- **What you should do**
Each line from the material with the word "Given" in it must be copied.

- **Material for the task**
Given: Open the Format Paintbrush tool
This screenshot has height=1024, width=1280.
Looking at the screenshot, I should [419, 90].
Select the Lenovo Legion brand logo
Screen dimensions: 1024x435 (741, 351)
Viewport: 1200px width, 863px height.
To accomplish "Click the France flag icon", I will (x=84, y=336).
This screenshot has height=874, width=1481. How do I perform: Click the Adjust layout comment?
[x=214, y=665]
...
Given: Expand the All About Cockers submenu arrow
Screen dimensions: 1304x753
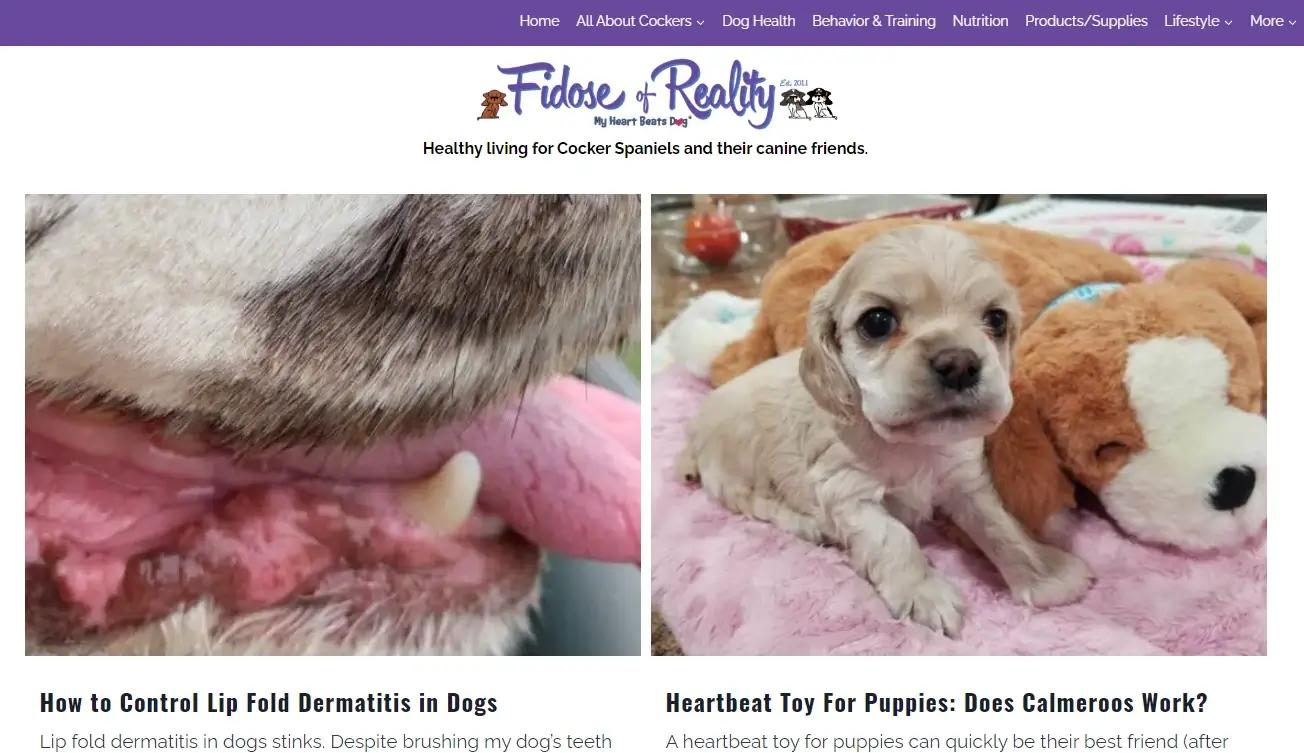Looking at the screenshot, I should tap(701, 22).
...
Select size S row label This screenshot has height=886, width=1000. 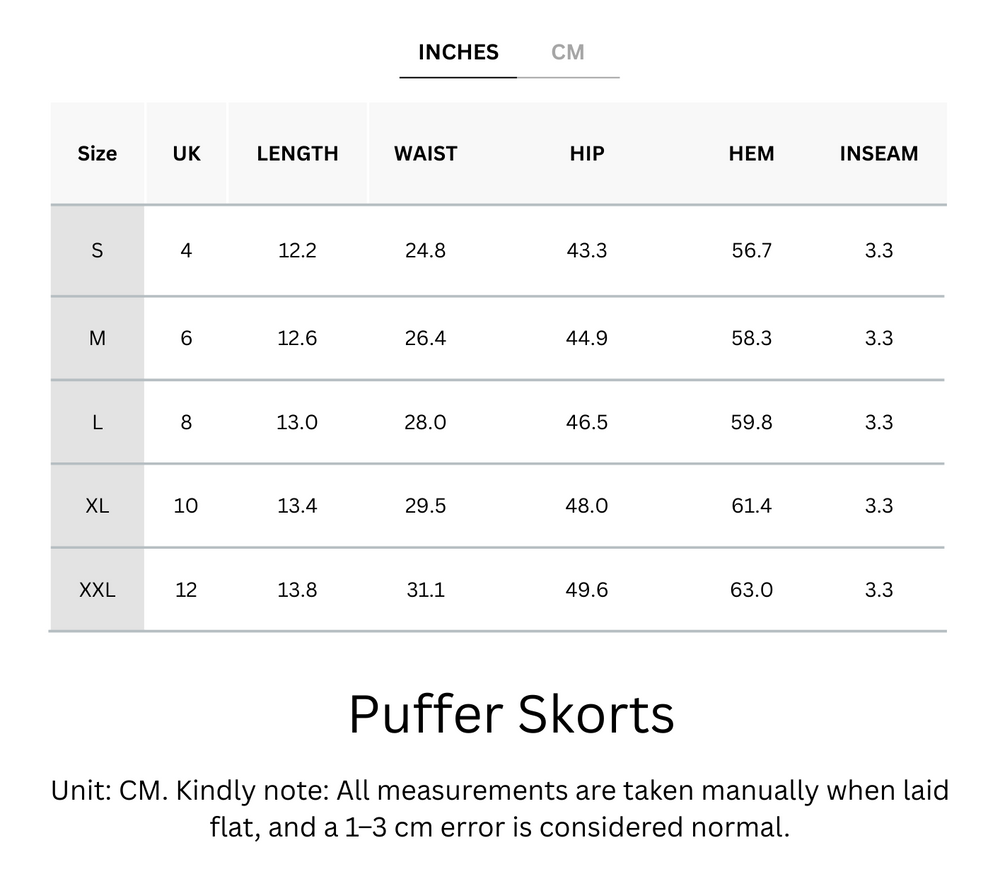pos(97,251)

- **Written solution**
Given: Open the Format Paintbrush tool
Given: Expand the All About Cockers submenu arrow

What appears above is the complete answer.